Otherwise....no complaints. They have been just fine...but the no start/no stop issue is getting on my nerves!
03-01-2010 10:14 PM
I 've seen this before many times for different reasons, is the fuel system pump a Robert Bosch or a CAV ?
Let me tell you the fuel system pump in this type of engine is cooled and lubricated by the fuel running inside the pump. With the time moister is created in to the system corroding parts , including the ON/OFF fuel solenoid valve at the back top of the fuel system pump ( both type system pumps ) . This corrosion inside the system pump cause , when you shut the engine off manually , the linkages inside the regulator will not to come back to max fuel when the engine stop , been hard to start for next time ( specially on CAV )
I Recommend to check for properly power supply to the ON/OFF fuel solenoid valve,
Expected : System voltage
Not OK : check the harness for corrosion at connectors , open circuits and shorts to ground
OK : remove the ON/OFF fuel solenoid valve , Be careful not to drop and loose the inner spool Visually check the solenoid valve for damaged set or sticky spool . Then test the solenoid valve providing ground and power supply from a trusted source , it should pull the spool IN when voltage is apply and let go when is remove it .
If as I suspect you are having troubles with the fuel system pump regulator , then you should schedule for fuel system pump check out and cleaning
03-16-2010 01:47 PM
Thanks a great deal for your reply. I gave up on getting an answer and just checked in on a hunch!
I shold explain that it's not hard to start once it turns over but more frequently, won't be killed unless I do it manually at the fuel shut off.\\
Recently it won't shut down on application of the electric kill button at all (and sometimes won't start/turn over as well....that is seemingly less frequent). Once she turns over, she starts right away; it's getting it to turn over (or to kill it) that is the issue. I suspect as you do that there is corrosion on some of the connectors OR a bad solenoid/relay....but in the start circuit that operates the starter solenoid and in the circuit that kills fuel delivery, not the fuel pump itself. Do I make any sense here?

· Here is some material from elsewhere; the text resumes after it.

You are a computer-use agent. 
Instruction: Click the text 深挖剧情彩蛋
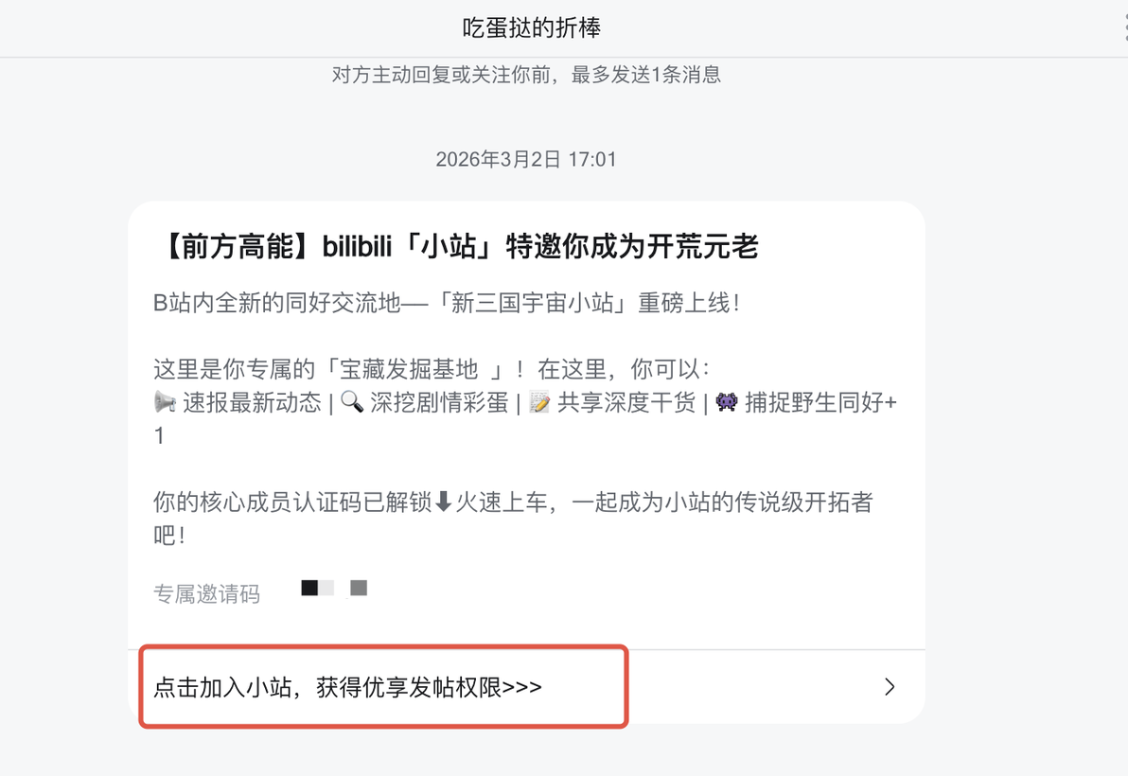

I will check the pump anyway though for make and model and report back to you.
03-16-2010 10:03 PM
if the engine will not shutoff as we agree there is an open , or a high resistance point at the wiring , must likely at connectors , it include relay , remember this are electrically pilot operated switch and internally the contacts could be corroded , the best way to know this is : disconnecting the relay high current wiring , provide system voltage to the coil , the measure the resistance across the high current contacts, result could never higher than 0.5 ohms , best 0.0 , never OL or -1 ( depending tool used to measure it ) .
the same apply to the start circuit , it like when the car engine won't turn over and you found the battery wire was loose .

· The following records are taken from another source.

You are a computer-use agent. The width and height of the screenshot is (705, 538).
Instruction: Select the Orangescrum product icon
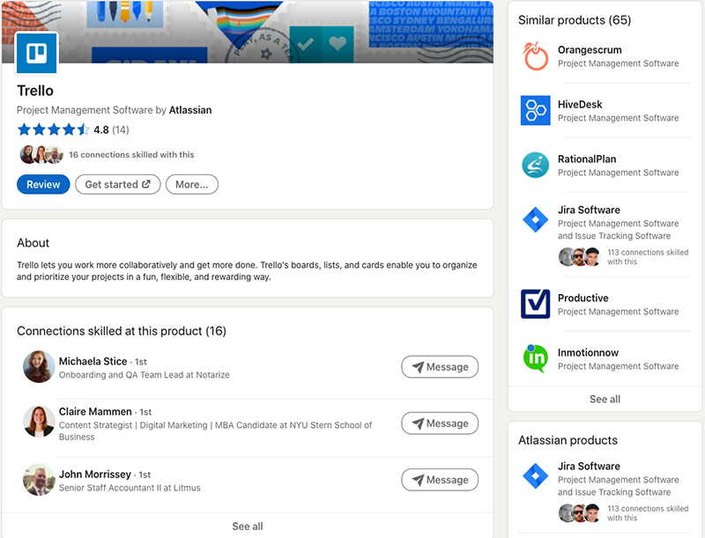(x=535, y=56)
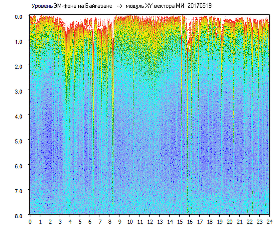Screen dimensions: 279x229
Task: Click hour 19 on the time axis
Action: click(219, 222)
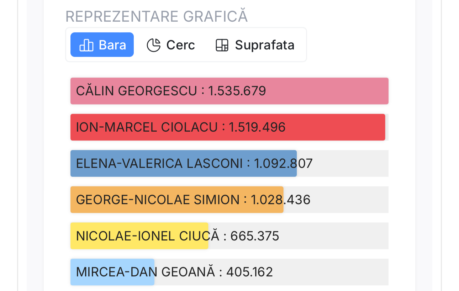
Task: Click the pink Călin Georgescu bar
Action: tap(320, 91)
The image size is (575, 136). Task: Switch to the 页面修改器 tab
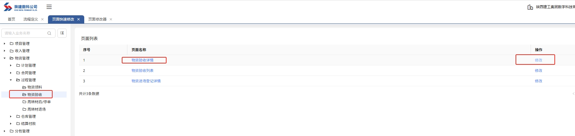(x=97, y=20)
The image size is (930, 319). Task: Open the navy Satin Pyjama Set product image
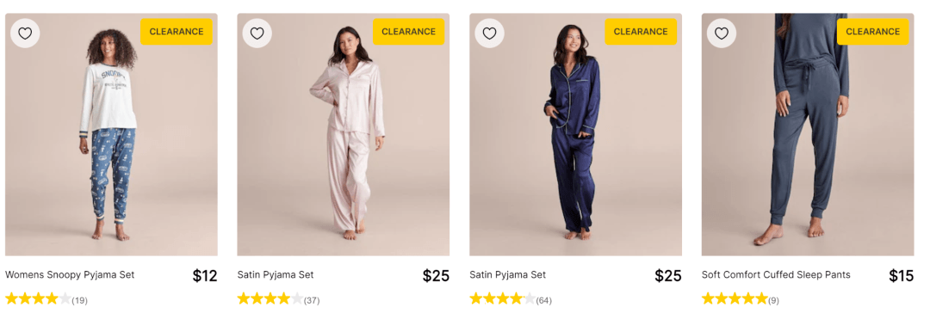[x=575, y=134]
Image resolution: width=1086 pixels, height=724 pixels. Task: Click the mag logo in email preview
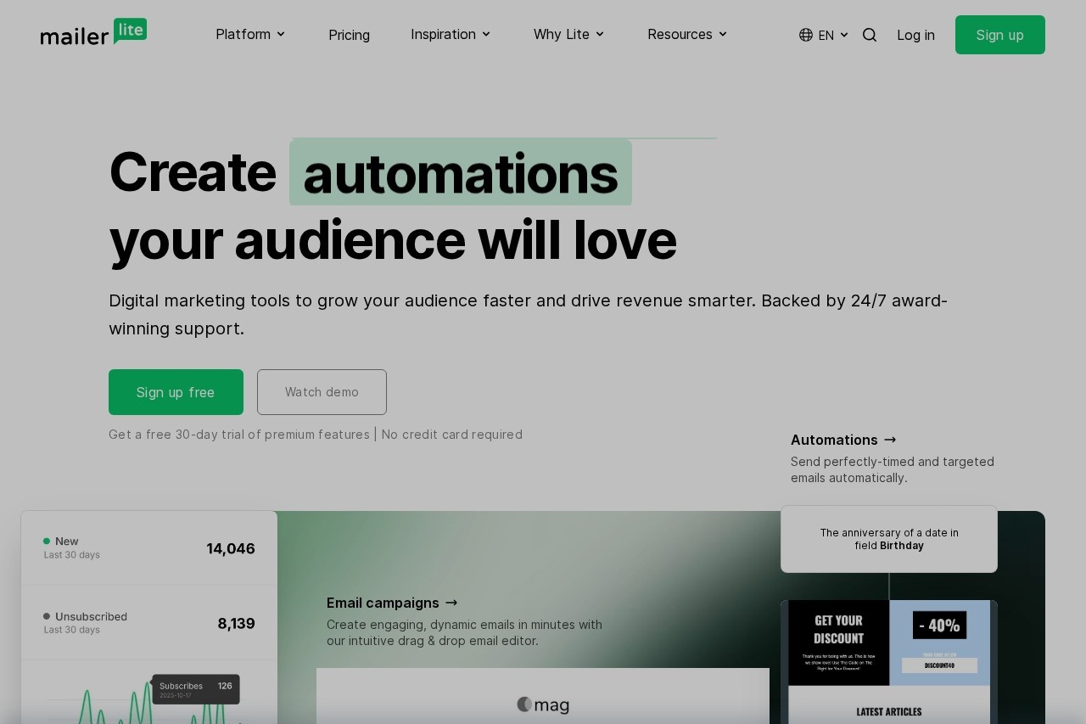543,704
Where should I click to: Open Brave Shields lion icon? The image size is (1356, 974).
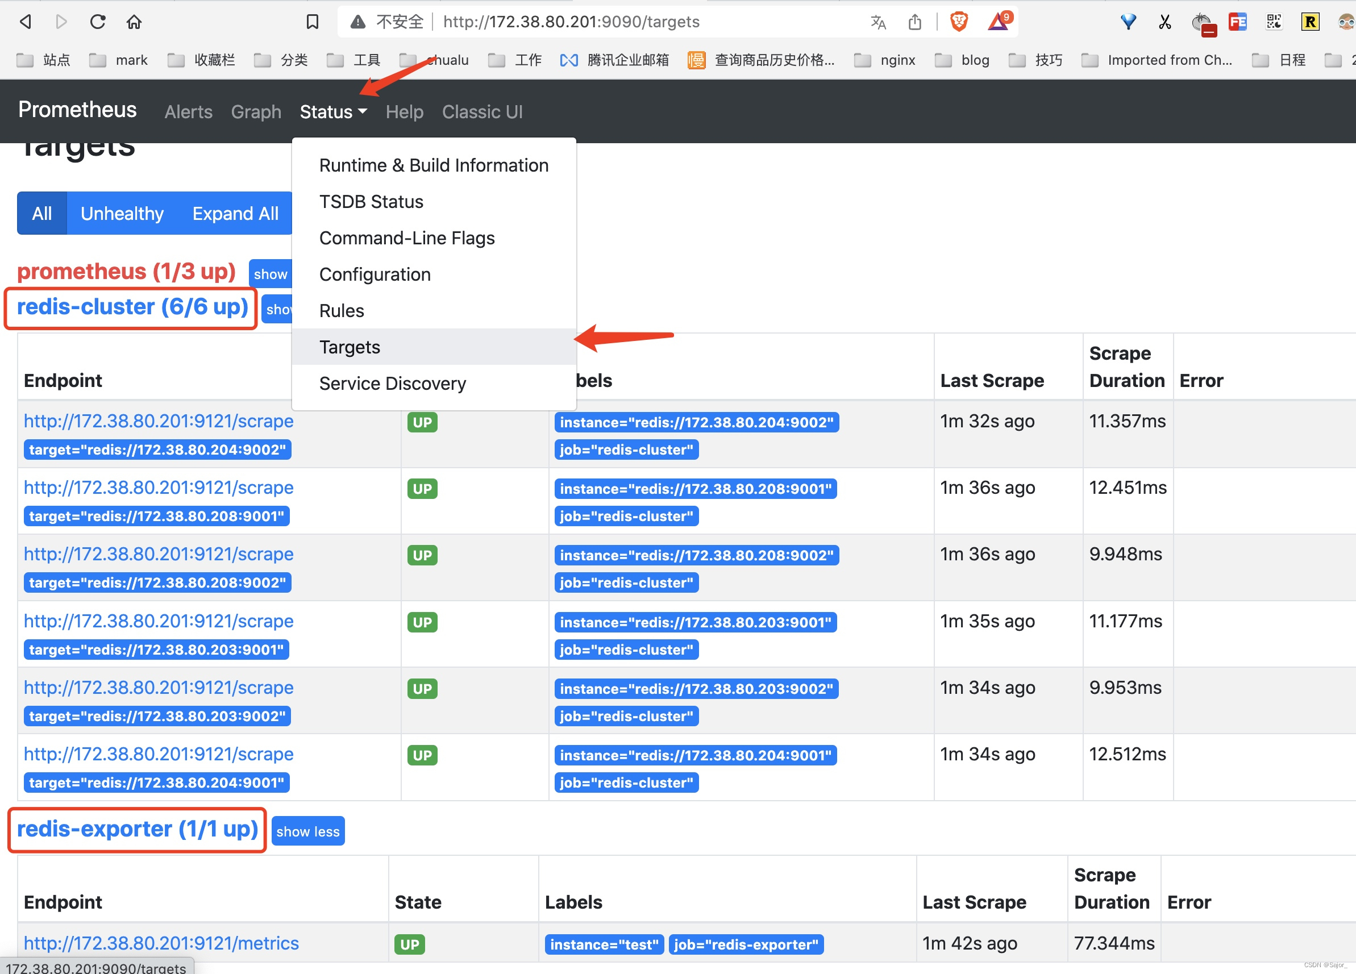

Make yourself a favor , clean the batteries post ,and make sure they are tight . The engine and block ground , should be inspected and cleaned , the resistance across any ground anchor to the battery ( - ) must be less than 0.5 ohms , best 0.0 ohms . Also remember at the starter motor there is another relay , that big coil is a high current relay , the contact on that relay may get damage and fail to turn the engine over intermittently , same troubleshot procedure like a regular relay , but in this time you must repeat the activation current several time , just because the inside contactor is rounded and turn free the faulty surface could be on any sector of his area . Some times the best resource it visually inspection.
Glad to help , keep us posted.
03-31-2010 12:15 PM
Thanks so much! Again, it seems like I am really slow on the draw getting back to you.....good that Cat sent me a tickler!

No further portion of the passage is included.